The resulting balance sheet would put the price of Zunicom shares at about half their net current asset value. It would also erase Zunicom’s operating loss. Zunicom’s losses are actually offset in full by Zunicom’s 41% stake in Universal Power.

Zunicom doesn’t appear on net-net screens. Because computers see Zunicom as a money losing non net-net. But human eyes can see Zunicom for what it really is: an extraordinarily cheap net-net that’s not really losing any money at all.

In today’s frothy stock market, stocks selling at a 50% discount to net current assets are extremely rare. Many of them are money losers.

That’s why it pays to investigate unusual accounting situations like Northern Pacific in 1949 or Universal Power and Zunicom in 2011.

Conclusion

This short article isn’t really about GLG or Zunicom. Both stocks are hard to buy. You can buy these stocks. And perhaps you should. But few readers will even try to buy stocks this small and illiquid.

This article is really about neglect and ignorance. It’s about the misperceptions – the little mental quirks – that keep providing modern day value investors with Ben Graham bargains.
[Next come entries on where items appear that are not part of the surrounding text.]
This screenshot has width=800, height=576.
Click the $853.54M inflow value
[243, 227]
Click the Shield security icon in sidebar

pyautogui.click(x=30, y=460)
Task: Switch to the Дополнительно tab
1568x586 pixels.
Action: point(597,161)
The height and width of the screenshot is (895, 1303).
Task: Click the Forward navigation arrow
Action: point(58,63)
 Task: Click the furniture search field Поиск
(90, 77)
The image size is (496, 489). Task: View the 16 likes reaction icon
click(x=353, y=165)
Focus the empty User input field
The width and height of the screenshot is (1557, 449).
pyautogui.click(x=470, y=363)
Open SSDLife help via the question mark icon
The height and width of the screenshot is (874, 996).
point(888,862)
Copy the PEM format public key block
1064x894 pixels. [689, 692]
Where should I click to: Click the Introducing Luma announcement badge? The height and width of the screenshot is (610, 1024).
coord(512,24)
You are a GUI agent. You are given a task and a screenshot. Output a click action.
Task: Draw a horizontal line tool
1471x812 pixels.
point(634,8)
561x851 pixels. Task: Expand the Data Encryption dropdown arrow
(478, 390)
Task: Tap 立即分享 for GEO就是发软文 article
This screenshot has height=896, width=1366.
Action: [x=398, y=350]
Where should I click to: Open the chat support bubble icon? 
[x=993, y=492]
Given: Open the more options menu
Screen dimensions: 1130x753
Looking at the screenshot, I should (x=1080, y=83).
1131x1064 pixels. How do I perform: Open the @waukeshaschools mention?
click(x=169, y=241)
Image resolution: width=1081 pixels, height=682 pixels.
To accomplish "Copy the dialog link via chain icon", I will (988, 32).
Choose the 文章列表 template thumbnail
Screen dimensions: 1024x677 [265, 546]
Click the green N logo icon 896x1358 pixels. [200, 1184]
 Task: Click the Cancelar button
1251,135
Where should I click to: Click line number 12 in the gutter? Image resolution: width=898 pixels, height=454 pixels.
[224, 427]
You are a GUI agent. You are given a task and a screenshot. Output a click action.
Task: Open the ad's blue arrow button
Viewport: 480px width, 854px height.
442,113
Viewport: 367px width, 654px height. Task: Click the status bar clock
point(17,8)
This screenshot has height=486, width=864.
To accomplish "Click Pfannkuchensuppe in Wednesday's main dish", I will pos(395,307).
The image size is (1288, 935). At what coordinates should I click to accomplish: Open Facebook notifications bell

Both the stocks in this article – GLG and Zunicom – are clear Ben Graham bargains. There’s little doubt Graham would be interested in them. But neither GLG nor Zunicom is technically a net-net. GLG is just extraordinarily close to being a net-net and extraordinarily cheap on an earnings basis. Zunicom is a more complicated situation. It’s one of those examples where accounting obscures value instead of highlighting it for prospective investors.

GuruFocus’s Ben Graham Net Current Asset Bargains Newsletter focuses exclusively on stocks that actually are net-nets. That means the newsletter doesn’t cover stocks like GLG or Zunicom. In fact, the Ben Graham Newsletter focuses on domestic stocks – so GLG would never be considered.

But these two stocks are pretty good examples of the spirit of the Ben Graham newsletter. Each month the newsletter picks a stock that’s very similar to GLG and Zunicom.

In fact, last month’s pick – the issue went out to subscribers on Friday, June 3 – was a stock where some of the value was obscured in exactly the same way Zunicom’s value was obscured.

The newsletter’s June pick owns a 37% stake in another company. Just like Zunicom owns 41% of Universal Power. And just like Zunicom, last month’s pick carried the investment on its balance sheet using the equity method of accounting.

In that particular case, the equity method of accounting resulted in the business being carried at about 2 times earnings.

That’s a much lower valuation than private businesses are normally sold for.

And that’s why following in Ben Graham’s footsteps can still be profitable.